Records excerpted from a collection
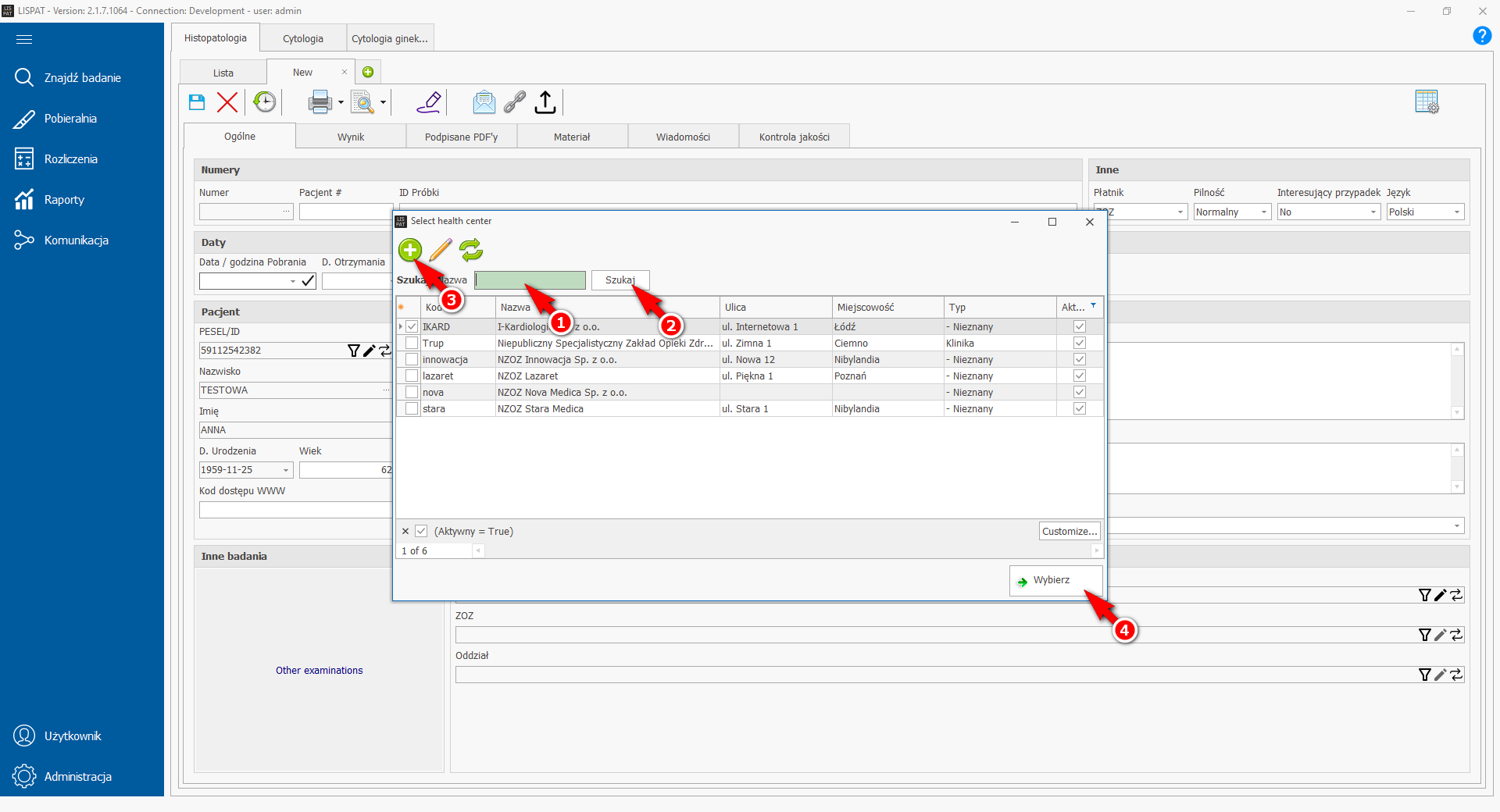
Task: Click the red X delete icon
Action: pyautogui.click(x=227, y=102)
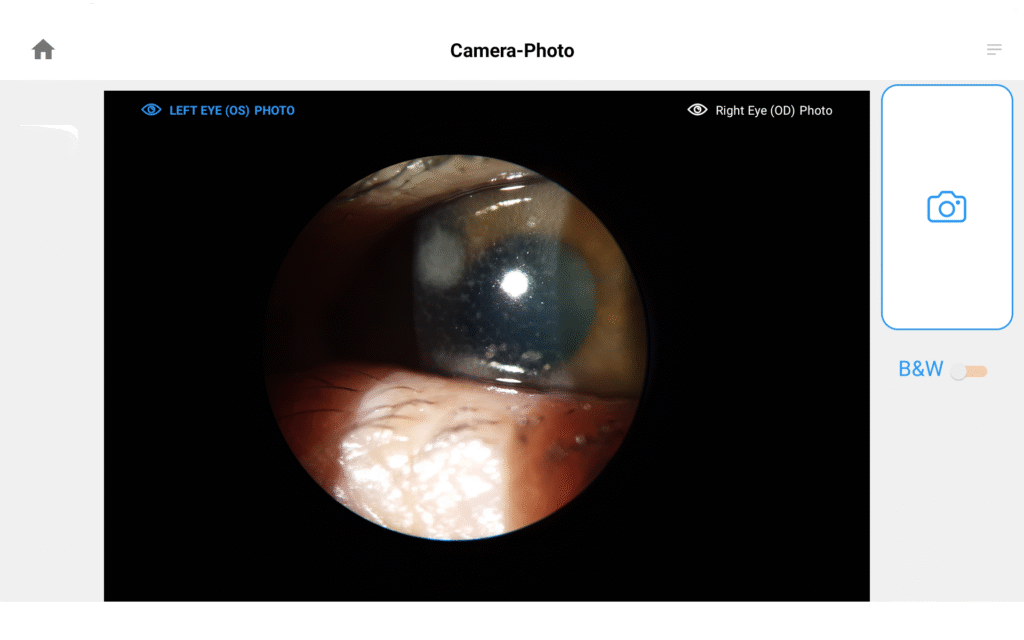Go to the home screen icon

coord(43,50)
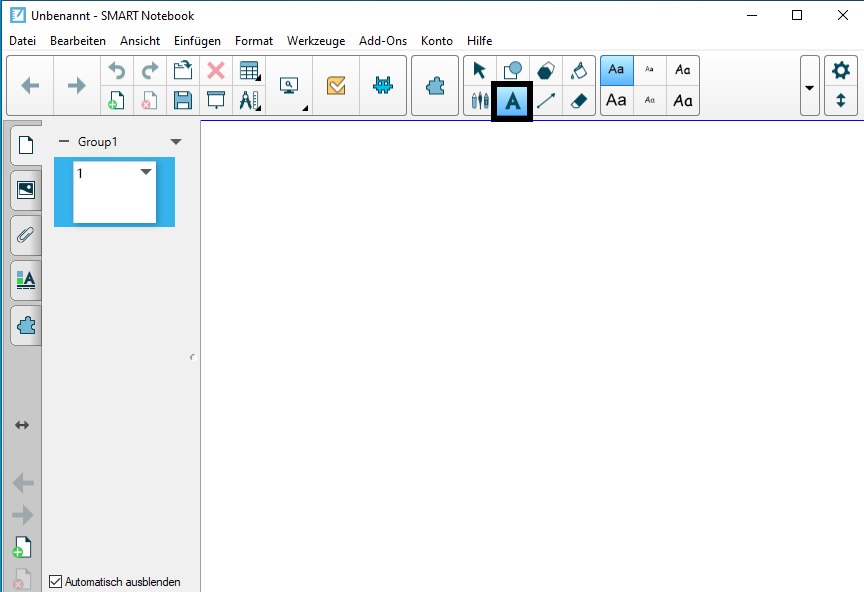Select the page 1 thumbnail

(114, 193)
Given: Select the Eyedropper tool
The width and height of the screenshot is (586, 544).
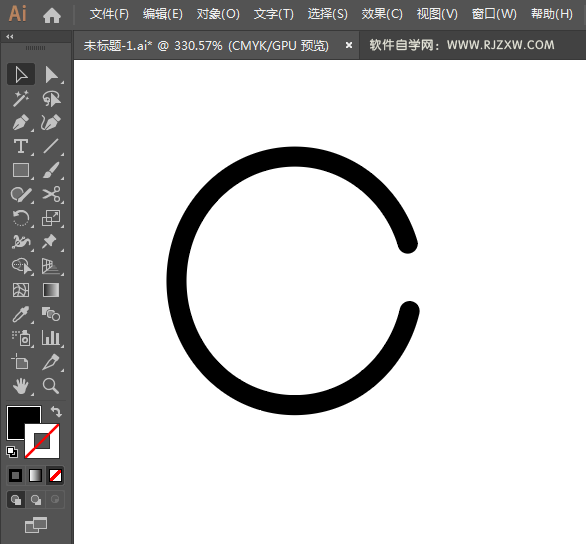Looking at the screenshot, I should click(x=21, y=314).

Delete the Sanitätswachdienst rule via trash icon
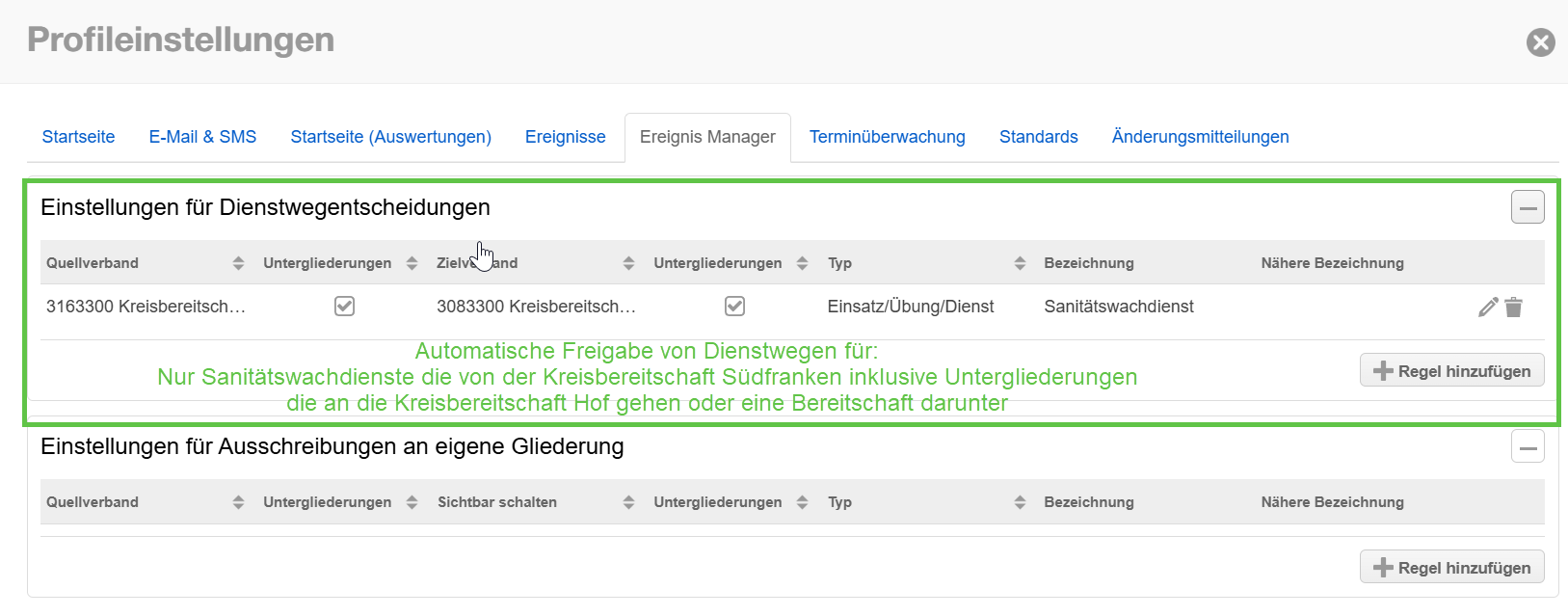1514,307

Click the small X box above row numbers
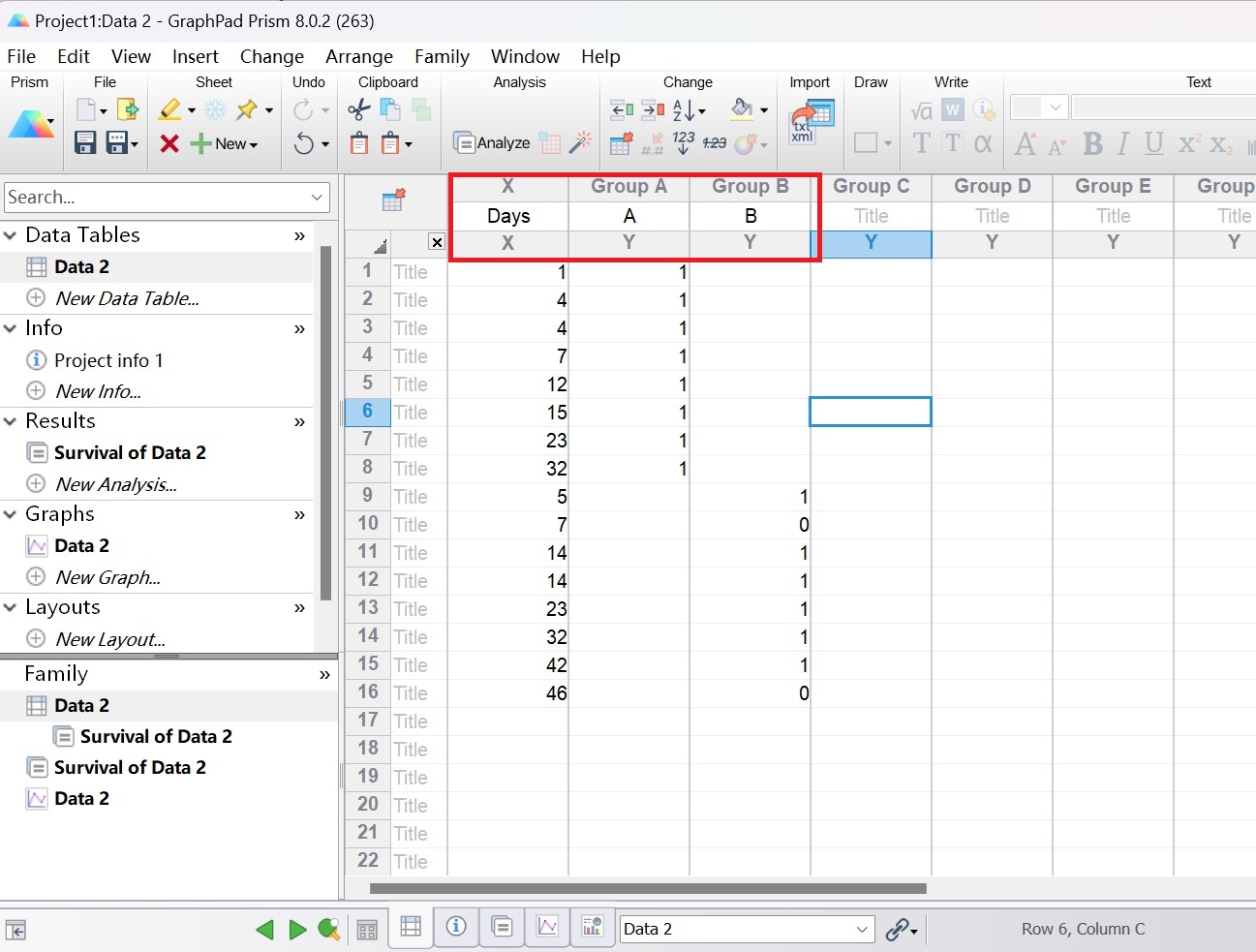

What you need to do
Leave out the pictures, and write out exactly the lines from the line containing "The width and" through the end of the records above.

Response to this task
The width and height of the screenshot is (586, 544).
Looking at the screenshot, I should click(x=21, y=314).

Delete the Sanitätswachdienst rule via trash icon
1514,307

Click the small X box above row numbers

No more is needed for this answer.